Requirements:
(a) From the forum thread on joist lateral restraint, copy the text from "# Lateral restraint" up to and including "as exterior sheathing.".
(b) Answer these questions using the forum thread on joist lateral restraint:
(i) What size are the floor joists installed in the garage?
(ii) What material is used as exterior sheathing?
(iii) According to steveray, what is used most of the time in his area to restrain joists?

* BEGIN Given passage *

# Lateral restraint at supports 2006 IRC 502.7



## ajweaver (Aug 19, 2011)

A 2x12 floor joist system is installed in a garage.

The joists are bearing on the garage side exterior wall on one end, and the interior entry wall on the other end.

The joists are resting on the top plate, generally without attachment/solid blocking.

Tply is used as exterior sheathing.

I was rereading R502.7, and realized I may have been overlooking something for a while now.

I understand  the "solid blocking, header/band/rim joist portion"...

Now,

"or shall be otherwise provided with lateral support to prevent rotation"

What are some ways you see this achieved?

I have always thought the subfloor acheived this, but rereading the section I need some help from y'all-

Let the knowledge flow...

Thanks


----------



## steveray (Aug 19, 2011)

Bridging, let in bracing, braced to the studs ala "balloon framing"......or whatever seems reasonable to the AHJ...


----------



## ajweaver (Aug 19, 2011)

steveray said:
			
		

> Bridging, let in bracing, braced to the studs ala "balloon framing"......or whatever seems reasonable to the AHJ...


Bridging-

Section 502.7.1

Would you do this on the ends at the supports, or wherever ?

Let in bracing-

do you notch the bottom of the floor joists or do you mean a metal strap?

braced to the studs ala "balloon framing"-

this is covered by "to an adjoining stud" in 502.7

but generally houses are platform framed in this area.


----------



## steveray (Aug 19, 2011)

If you are the AHJ, than whatever seems good to you.....if you are the contractor, talk to your AHJ......it can be done in hundreds of ways, and every situation is different....I have seen some where at rough framing the joists (ceiling) were already twisted almost 45 degrees out of plumb (no bracing)...it can be a real issue with strength of members....most of the time here, it is a rim, or if no room, blocking...


----------



## ajweaver (Aug 19, 2011)

steveray said:
			
		

> If you are the AHJ, than whatever seems good to you.....if you are the contractor, talk to your AHJ......it can be done in hundreds of ways, and every situation is different....I have seen some where at rough framing the joists (ceiling) were already twisted almost 45 degrees out of plumb (no bracing)...it can be a real issue with strength of members....most of the time here, it is a rim, or if no room, blocking...


I am trying to get some clarification for me.

* END Given passage *
* BEGIN Given data *

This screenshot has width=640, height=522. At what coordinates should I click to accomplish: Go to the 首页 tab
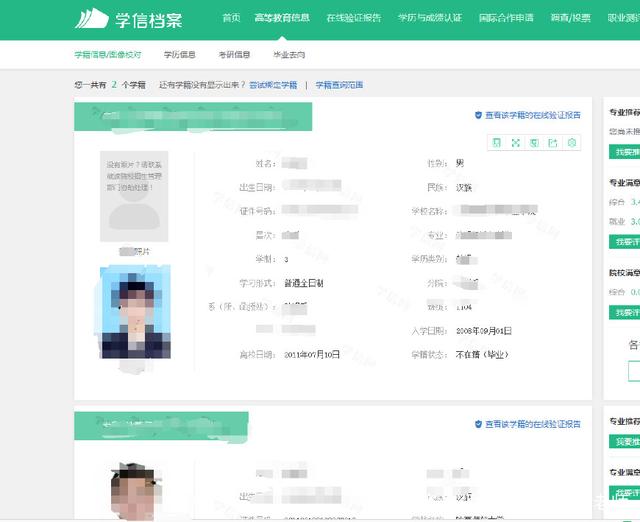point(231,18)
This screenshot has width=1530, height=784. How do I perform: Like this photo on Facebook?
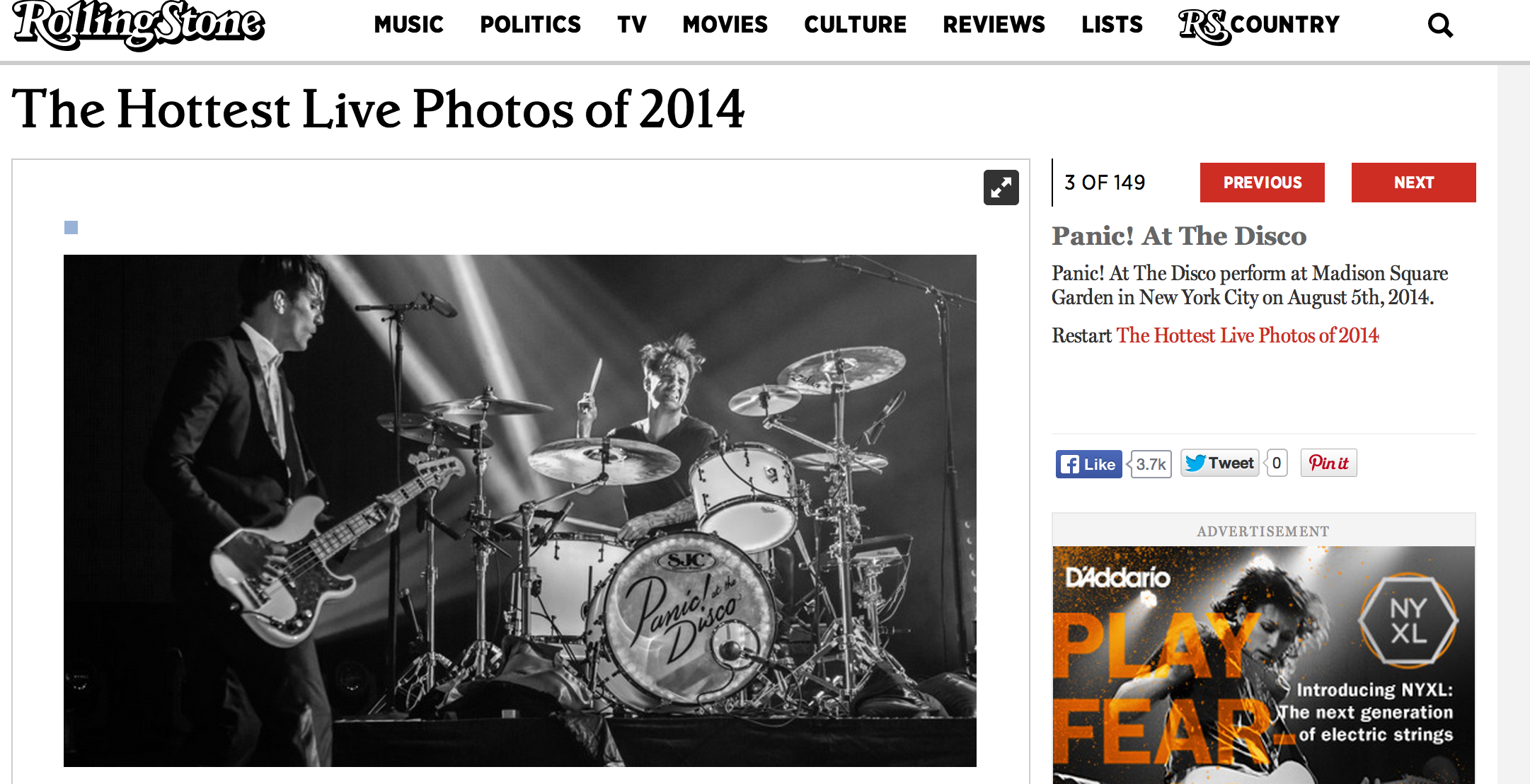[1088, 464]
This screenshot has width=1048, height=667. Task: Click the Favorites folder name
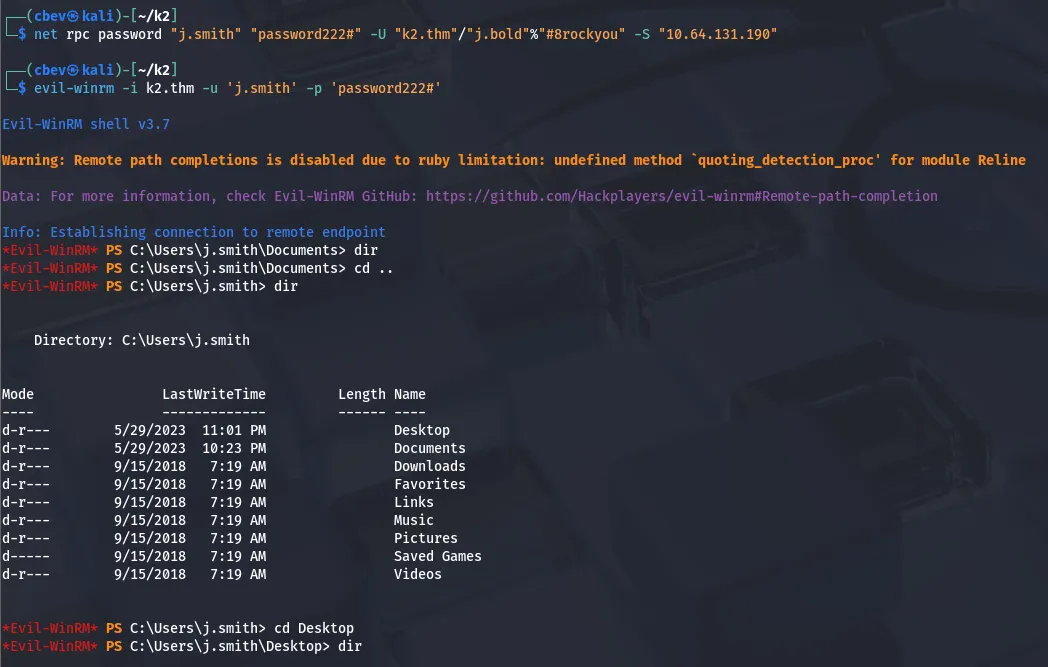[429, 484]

* END Given data *
* BEGIN Given data *

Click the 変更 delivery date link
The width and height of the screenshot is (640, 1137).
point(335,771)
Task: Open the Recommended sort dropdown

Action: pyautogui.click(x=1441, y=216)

* END Given data *

Task results:
(a)
# Lateral restraint at supports 2006 IRC 502.7



## ajweaver (Aug 19, 2011)

A 2x12 floor joist system is installed in a garage.

The joists are bearing on the garage side exterior wall on one end, and the interior entry wall on the other end.

The joists are resting on the top plate, generally without attachment/solid blocking.

Tply is used as exterior sheathing.

(b)
(i) 2x12
(ii) Tply
(iii) A rim, or blocking if there is no room